# Law of Large Numbers

> According to the law, the average of the results obtained from a large number of trials should be close to the expected value and will tend to become closer to the expected value as more trials are performed.
> 
> -- <cite>Wikipedia</cite>

The *Law of Large Numbers* allows statistical inference to be possible. It guarantees that, under certain conditions, the moments we calculate from samples will converge asymptotically to the true moments. Of course, we ought to ask ourselves the following questions:

1. Under which conditions the Law of Large Number works?
2. When the Law of Large Numbers works, how *fast* the sample moment converges to the true one?

## Convergence of Moments of the Normal Distribuition: An experimental approach

Let's develop a feeling of how moments converge using the Normal distribuition as an example:

In [43]:
from sympy.stats import Normal
from sympy.stats import sample
import plotly.graph_objects as go

NUMBER_OF_SAMPLES = 1000
TRUE_MEAN = 5
TRUE_VARIANCE = 3

random_variable = Normal('X', TRUE_MEAN, TRUE_VARIANCE)

x_axis = list(range(0,NUMBER_OF_SAMPLES))
experiments = [float(sample(random_variable)) for x in x_axis]

# Plot
fig = go.Figure(data=go.Scatter(x=x_axis, y=experiments))
fig.show()

`experiments` contains samples of a Normally Distribuited random variable with `TRUE_MEAN` mean and variance equals `TRUE_VARIANCE`. To calculate the first moment, we can use the recursive mean formula:

In [44]:
from sympy import symbols

past_mean, index, current_sample = symbols("M_{n-1} n Xn")

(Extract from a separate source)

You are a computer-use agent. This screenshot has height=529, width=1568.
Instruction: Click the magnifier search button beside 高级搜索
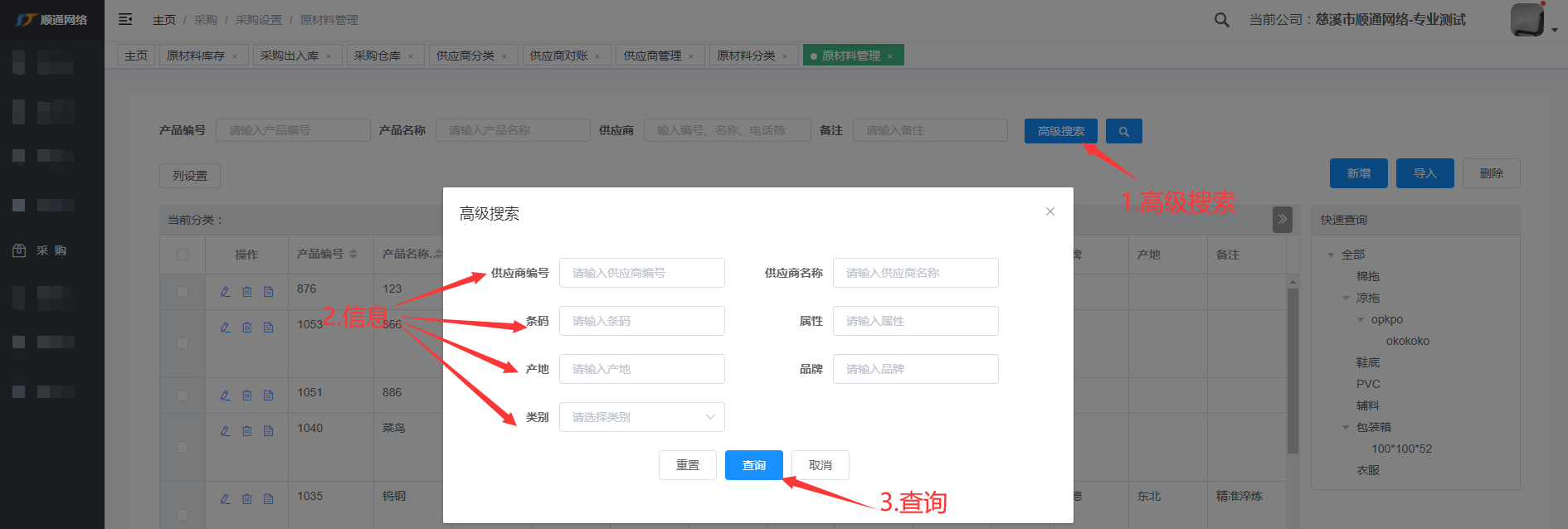click(1124, 131)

recursive_mean  =past_mean*(index-1)/index + current_sample/index
recursive_mean

M_{n-1}*(n - 1)/n + Xn/n

Note that what we are going to do isn't computationally efficient. That said, we want to see how Mn evolves as we increase the number of samples:

In [45]:
means = [0]

for index in range(1,NUMBER_OF_SAMPLES):
    current_mean = (means[index-1] *(index-1)/index) + (experiments[index]/index)
    means.append(current_mean) 

# Plot
fig = go.Figure(data=go.Scatter(x=x_axis, y=means))
fig.show()

We can also plot the relative error (%) evolution:


In [63]:
errors = [100*(mean-TRUE_MEAN)/TRUE_MEAN for mean in means]

# Plot
fig = go.Figure()
fig.add_trace(go.Scatter(x=x_axis, y=errors,
                    mode='lines',
                    name='Error relative to the true mean (%)'))
fig.show()

We can also see the evolution of each term of the recusive mean formula:

In [61]:
means = [0]
left_terms = [0]
right_terms = [0]

for index in range(1,NUMBER_OF_SAMPLES):
    current_left_term = means[index-1] *(index-1)/index 
    current_right_term = experiments[index]/index
    current_mean = current_left_term + current_right_term
    left_terms.append(current_left_term)
    right_terms.append(current_right_term)
    means.append(current_mean) 

# Plot
fig = go.Figure()
fig.add_trace(go.Scatter(x=x_axis, y=left_terms,
                    mode='lines',
                    name='Left Term'))
fig.add_trace(go.Scatter(x=x_axis, y=right_terms,
                    mode='lines',
                    name='Right Term'))
fig.show()

From the recursive formula we can see that as `n` gets bigger `(n-1)/n` approaches `1` and `Xn/n` approaches zero. Hence, the formula becomes `Mn = Mn-1` and `Mn` converges.

An important result is that the convergence of the first moment, for any distribuition, depends only on the asymptotic behaviour of the term `Xn/n`. If `Xn` grows faster or with the same speed than `n`, then the series will diverge. Otherwise, it will converge. But since `X` is a random variable, we must ask ourselves the following question: 

> What is the probability of `Xn` being larger than `n`, as n gets larger?  

Note that this is exactly the question a random variable's PDF answers. For the Normal Distribuition case, the probability of `Xn` being larger than `n` decays exponentially to zero. Hence:

1. The sample mean converges to the true mean.
2. The sample mean converges to the true mean *very fast*.

Naturally this isn't a proof of the Law of Large Numbers. It says nothing about other moments nor other distribuitions. But it gives us a good intuition of *how and *why* LLN works.